Cybersecurity firm Group-IB believes the cybercriminal organization known as Fraud Family has been active since at least 2020. Their frameworks include phishing kits designed to steal information and web panels. The latter allows scammers to interact in real time with the actual phishing website and retrieve users' stolen information.
Cybercriminals designed scams that included WhatsApp messages and malicious links in email bodies
The scammers were posing as a buyer on a Dutch classifieds platform to contact a seller and then moved the conversation to WhatsApp to lure the seller to a phishing website. SMS messages, malicious links in emails, and WhatsApp messages sent from Fraud Family posing as well-known local brands send the unwitting recipient to phishing websites owned by threat actors to steal credit card information.

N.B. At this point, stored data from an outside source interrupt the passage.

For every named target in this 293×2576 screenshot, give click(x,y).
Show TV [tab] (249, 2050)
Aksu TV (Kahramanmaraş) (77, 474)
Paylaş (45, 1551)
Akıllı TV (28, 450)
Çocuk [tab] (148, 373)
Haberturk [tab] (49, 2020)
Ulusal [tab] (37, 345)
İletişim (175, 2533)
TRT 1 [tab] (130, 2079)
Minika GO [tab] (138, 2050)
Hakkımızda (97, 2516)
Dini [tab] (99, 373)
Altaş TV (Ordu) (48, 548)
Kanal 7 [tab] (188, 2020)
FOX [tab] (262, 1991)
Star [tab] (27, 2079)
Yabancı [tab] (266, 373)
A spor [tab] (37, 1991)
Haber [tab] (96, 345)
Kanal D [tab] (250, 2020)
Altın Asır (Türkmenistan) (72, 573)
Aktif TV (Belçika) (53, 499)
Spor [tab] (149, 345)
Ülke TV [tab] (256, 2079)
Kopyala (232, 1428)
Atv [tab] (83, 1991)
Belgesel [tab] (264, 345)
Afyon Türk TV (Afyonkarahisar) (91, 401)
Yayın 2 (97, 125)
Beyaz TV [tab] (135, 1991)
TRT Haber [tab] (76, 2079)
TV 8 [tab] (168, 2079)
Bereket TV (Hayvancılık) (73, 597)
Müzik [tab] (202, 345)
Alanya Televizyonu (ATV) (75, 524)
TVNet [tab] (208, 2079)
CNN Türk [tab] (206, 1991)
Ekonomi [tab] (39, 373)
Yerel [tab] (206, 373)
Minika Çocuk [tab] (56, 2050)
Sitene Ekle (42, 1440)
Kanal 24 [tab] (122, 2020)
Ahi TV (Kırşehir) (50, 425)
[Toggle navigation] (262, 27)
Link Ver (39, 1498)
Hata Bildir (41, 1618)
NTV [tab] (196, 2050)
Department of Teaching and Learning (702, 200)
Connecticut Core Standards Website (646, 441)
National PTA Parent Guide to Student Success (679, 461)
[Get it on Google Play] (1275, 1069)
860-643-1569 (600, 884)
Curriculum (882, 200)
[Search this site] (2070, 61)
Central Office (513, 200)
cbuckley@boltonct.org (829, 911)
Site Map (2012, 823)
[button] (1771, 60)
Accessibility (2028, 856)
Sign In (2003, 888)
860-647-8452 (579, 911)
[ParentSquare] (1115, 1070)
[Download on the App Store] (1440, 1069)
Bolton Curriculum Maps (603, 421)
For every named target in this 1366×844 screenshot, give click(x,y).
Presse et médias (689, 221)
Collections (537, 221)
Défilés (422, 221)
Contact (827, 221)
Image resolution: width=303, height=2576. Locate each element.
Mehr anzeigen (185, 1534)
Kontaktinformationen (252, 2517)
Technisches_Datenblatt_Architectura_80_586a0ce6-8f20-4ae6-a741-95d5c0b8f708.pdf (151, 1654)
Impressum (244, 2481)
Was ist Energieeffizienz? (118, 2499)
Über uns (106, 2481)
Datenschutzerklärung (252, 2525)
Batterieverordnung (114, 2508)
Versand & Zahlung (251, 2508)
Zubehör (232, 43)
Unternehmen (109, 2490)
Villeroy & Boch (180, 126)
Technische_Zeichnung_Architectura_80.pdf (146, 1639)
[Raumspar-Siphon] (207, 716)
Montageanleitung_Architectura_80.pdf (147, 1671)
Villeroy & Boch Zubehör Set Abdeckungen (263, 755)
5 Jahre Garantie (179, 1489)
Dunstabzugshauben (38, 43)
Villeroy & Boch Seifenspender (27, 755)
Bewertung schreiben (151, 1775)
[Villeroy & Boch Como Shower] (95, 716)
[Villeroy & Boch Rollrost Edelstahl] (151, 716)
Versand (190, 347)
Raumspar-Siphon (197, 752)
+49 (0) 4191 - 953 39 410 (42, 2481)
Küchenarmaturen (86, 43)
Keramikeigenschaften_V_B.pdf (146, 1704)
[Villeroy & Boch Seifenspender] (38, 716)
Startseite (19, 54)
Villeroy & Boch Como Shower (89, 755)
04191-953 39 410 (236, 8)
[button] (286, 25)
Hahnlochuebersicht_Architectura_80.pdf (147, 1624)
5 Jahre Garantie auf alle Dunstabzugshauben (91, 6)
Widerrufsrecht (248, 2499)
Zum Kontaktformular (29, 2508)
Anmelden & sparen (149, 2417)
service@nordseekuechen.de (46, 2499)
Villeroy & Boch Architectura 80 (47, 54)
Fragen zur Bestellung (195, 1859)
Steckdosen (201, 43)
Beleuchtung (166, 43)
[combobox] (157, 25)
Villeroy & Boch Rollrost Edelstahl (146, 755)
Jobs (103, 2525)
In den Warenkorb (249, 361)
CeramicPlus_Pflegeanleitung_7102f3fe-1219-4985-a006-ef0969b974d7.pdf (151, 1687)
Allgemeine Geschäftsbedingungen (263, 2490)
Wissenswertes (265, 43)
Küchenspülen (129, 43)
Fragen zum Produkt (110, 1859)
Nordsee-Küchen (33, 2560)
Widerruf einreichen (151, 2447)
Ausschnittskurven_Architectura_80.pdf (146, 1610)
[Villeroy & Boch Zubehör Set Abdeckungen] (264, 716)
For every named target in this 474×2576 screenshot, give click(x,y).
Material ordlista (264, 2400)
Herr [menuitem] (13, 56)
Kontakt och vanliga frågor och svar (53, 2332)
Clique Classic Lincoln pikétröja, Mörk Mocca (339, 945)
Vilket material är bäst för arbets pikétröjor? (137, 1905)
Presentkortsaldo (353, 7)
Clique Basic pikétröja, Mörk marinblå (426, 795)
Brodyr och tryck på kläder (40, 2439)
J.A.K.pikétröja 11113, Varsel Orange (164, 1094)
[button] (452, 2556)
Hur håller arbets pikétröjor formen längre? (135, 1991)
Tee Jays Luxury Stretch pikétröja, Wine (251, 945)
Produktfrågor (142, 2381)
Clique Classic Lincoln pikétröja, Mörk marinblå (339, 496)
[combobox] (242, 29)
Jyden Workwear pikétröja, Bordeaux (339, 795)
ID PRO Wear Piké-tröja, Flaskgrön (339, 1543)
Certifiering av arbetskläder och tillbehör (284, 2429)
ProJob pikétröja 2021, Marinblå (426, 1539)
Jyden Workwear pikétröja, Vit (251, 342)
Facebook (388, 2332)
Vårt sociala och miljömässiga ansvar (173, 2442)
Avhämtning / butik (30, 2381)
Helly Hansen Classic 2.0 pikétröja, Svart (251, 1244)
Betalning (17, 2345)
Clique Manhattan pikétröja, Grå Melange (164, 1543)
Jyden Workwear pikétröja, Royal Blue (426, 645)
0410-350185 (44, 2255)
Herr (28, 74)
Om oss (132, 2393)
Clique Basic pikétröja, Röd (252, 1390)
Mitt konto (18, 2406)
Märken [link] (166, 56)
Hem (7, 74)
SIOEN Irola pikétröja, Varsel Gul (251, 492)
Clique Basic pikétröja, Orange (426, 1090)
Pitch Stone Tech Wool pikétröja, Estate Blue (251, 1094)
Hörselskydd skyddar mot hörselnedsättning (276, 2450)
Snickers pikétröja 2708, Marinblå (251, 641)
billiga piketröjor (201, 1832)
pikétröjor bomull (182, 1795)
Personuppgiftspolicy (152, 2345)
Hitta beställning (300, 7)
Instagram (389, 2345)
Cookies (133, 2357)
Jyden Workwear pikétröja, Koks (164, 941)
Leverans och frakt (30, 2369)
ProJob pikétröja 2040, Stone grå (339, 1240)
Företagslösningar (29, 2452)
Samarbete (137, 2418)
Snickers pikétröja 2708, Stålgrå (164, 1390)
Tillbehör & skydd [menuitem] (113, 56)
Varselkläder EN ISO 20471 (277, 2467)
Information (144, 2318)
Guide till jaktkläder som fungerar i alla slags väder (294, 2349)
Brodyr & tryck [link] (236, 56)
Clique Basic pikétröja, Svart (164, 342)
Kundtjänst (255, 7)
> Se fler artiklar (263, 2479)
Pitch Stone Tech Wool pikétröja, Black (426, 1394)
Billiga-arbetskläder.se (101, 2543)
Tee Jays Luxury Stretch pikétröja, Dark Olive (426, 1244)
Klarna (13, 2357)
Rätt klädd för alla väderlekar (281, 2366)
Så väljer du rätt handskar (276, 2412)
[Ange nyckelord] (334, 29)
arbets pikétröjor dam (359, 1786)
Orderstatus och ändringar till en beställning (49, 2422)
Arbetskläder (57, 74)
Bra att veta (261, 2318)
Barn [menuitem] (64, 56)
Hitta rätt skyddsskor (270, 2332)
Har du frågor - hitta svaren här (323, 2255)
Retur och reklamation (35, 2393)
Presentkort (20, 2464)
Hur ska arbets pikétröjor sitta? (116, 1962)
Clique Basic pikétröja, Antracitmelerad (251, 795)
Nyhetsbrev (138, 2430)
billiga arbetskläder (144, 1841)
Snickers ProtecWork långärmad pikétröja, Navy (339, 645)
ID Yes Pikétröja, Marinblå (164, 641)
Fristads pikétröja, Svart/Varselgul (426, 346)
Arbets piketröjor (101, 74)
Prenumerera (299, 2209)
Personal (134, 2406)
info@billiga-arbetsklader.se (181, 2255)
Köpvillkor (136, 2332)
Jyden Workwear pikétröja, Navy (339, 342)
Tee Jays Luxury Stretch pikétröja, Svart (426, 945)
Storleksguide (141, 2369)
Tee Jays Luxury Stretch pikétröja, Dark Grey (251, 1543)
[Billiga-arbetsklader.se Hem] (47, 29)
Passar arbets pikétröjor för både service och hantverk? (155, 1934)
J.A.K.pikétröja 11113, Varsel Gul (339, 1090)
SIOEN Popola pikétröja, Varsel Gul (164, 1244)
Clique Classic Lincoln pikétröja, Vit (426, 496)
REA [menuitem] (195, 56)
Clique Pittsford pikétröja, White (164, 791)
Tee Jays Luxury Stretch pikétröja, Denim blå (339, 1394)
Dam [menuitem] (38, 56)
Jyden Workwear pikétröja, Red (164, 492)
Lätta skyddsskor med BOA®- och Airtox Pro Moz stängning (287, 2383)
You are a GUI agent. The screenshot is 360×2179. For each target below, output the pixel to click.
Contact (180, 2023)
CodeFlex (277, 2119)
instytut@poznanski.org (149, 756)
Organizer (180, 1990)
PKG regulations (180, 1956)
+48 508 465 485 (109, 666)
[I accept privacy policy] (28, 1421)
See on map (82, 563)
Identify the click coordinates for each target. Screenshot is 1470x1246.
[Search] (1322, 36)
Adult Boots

Researchers at Group-IB noted that phishing websites provide a high level of personalization by posing as a legitimate Dutch marketplace. The fake sites were pretending to use a popular online commerce payment system, to direct victims to a fake banking website from which the victim's credentials are deducted based on the bank they choose.
Web panels, one of which is a fork of another panel known as U-Admin, were priced between €200 and €250 a month, according to messages posted by the group on Telegram. Other cyber criminals could choose between the Express Panel and the Reliable Panel. Up to this point, no less than eight Telegram channels run by Fraud Family have been uncovered, with the channels collectively having a total of 2,000 subscribers between them.